_EXERCISE GOAL_
Beginning with the line that holds "Click the task list icon at 13:48:29", retype the rest of the listing exactly, last line included.

───── MATERIAL FOR THE TASK

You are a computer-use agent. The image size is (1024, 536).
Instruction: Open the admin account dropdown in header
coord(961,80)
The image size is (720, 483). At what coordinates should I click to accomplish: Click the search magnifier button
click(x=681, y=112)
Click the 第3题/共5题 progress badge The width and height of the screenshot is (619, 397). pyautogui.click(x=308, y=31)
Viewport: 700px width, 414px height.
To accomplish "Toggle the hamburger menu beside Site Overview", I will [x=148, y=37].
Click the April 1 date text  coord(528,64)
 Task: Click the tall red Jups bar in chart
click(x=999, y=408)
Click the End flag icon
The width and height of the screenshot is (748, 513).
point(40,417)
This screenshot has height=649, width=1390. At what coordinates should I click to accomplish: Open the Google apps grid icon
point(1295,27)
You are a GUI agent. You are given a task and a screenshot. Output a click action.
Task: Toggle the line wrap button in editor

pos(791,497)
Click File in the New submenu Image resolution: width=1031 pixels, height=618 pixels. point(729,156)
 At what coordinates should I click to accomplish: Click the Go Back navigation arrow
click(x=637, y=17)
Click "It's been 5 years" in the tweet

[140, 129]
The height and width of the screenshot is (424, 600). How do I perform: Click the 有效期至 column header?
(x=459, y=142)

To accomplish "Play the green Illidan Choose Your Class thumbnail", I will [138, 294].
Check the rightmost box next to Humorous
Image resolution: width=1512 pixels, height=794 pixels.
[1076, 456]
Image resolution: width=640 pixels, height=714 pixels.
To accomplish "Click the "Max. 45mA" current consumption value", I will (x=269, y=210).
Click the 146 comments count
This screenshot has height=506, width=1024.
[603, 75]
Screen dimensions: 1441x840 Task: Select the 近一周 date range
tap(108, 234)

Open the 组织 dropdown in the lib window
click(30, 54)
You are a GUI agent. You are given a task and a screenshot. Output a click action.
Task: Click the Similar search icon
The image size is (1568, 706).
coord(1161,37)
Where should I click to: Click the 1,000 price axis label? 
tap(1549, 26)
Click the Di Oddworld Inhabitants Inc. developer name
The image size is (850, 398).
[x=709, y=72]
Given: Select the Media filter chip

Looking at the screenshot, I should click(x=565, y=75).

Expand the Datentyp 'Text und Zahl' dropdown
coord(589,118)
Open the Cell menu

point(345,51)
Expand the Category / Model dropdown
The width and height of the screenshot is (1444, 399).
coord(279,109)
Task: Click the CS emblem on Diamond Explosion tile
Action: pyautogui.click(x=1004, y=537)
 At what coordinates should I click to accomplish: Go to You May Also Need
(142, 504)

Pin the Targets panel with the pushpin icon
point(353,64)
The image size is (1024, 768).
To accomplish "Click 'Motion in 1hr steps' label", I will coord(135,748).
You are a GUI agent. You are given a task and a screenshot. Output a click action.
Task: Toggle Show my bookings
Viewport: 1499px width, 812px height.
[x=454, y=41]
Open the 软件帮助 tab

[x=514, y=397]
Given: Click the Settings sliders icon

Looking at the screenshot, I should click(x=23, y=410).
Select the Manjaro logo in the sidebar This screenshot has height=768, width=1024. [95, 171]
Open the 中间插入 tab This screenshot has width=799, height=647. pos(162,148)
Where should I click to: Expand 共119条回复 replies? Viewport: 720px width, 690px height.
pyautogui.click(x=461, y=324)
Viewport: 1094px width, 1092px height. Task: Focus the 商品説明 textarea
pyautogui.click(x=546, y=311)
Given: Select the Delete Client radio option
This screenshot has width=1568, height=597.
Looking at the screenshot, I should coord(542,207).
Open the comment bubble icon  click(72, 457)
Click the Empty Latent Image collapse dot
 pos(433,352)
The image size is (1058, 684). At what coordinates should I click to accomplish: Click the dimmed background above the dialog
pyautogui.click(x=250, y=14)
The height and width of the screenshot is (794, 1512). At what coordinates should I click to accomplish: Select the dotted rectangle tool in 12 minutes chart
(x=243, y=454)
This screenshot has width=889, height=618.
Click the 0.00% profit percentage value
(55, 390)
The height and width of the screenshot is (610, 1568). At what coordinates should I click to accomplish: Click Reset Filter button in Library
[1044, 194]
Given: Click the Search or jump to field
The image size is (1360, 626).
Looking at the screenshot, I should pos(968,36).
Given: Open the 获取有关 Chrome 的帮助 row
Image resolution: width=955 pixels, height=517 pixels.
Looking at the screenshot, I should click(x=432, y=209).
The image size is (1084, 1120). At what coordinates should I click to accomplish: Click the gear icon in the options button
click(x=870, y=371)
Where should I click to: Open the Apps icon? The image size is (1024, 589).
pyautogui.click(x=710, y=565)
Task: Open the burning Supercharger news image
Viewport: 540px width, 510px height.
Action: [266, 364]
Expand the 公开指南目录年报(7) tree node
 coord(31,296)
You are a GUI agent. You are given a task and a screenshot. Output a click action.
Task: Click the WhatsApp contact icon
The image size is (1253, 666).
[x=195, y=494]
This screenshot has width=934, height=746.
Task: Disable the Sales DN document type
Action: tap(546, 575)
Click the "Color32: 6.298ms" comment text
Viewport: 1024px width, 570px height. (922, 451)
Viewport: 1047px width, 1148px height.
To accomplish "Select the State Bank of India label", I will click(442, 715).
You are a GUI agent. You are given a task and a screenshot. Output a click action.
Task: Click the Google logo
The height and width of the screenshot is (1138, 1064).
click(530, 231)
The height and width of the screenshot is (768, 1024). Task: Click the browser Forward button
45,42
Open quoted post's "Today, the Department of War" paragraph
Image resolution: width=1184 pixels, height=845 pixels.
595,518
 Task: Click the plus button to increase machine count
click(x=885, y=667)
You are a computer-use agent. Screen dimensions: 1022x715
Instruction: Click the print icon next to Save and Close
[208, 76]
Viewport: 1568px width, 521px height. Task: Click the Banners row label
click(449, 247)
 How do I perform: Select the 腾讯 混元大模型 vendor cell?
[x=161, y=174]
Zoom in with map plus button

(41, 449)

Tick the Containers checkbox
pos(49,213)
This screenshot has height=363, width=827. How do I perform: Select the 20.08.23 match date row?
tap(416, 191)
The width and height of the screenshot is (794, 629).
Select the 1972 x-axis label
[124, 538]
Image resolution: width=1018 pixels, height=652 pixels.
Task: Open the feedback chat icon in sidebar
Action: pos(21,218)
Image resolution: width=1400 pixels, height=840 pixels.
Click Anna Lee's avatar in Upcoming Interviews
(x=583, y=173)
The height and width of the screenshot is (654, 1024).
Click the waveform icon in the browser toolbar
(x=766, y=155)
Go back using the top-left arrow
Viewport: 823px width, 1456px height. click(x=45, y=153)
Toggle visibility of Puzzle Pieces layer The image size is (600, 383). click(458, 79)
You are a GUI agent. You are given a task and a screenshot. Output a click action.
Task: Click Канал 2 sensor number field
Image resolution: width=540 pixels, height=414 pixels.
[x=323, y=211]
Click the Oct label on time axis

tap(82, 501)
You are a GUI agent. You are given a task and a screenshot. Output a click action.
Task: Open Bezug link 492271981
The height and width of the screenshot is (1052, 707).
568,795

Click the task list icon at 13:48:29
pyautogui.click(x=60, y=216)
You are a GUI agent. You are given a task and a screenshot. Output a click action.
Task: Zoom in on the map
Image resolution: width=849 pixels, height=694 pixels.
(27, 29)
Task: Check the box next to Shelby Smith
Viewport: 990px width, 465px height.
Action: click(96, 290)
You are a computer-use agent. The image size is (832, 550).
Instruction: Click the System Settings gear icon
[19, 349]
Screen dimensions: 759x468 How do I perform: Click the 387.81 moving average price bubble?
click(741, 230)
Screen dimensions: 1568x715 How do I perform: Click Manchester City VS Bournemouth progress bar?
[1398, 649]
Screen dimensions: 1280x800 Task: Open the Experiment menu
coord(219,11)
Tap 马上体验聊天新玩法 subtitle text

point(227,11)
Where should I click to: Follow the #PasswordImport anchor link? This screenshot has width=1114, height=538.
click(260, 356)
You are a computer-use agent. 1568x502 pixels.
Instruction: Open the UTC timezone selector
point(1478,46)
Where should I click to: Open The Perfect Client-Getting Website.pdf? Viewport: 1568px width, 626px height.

──────────

_OUTPUT FOR THIS TASK_
Click the task list icon at 13:48:29
pyautogui.click(x=60, y=216)
You are a GUI agent. You are given a task and a screenshot. Output a click action.
Task: Zoom in on the map
Image resolution: width=849 pixels, height=694 pixels.
(27, 29)
Task: Check the box next to Shelby Smith
Viewport: 990px width, 465px height.
Action: click(96, 290)
You are a computer-use agent. The image size is (832, 550).
Instruction: Click the System Settings gear icon
[19, 349]
Screen dimensions: 759x468 How do I perform: Click the 387.81 moving average price bubble?
click(741, 230)
Screen dimensions: 1568x715 How do I perform: Click Manchester City VS Bournemouth progress bar?
[1398, 649]
Screen dimensions: 1280x800 Task: Open the Experiment menu
coord(219,11)
Tap 马上体验聊天新玩法 subtitle text

point(227,11)
Where should I click to: Follow the #PasswordImport anchor link? This screenshot has width=1114, height=538.
click(260, 356)
You are a computer-use agent. 1568x502 pixels.
Instruction: Open the UTC timezone selector
point(1478,46)
Where should I click to: Open The Perfect Client-Getting Website.pdf? Viewport: 1568px width, 626px height.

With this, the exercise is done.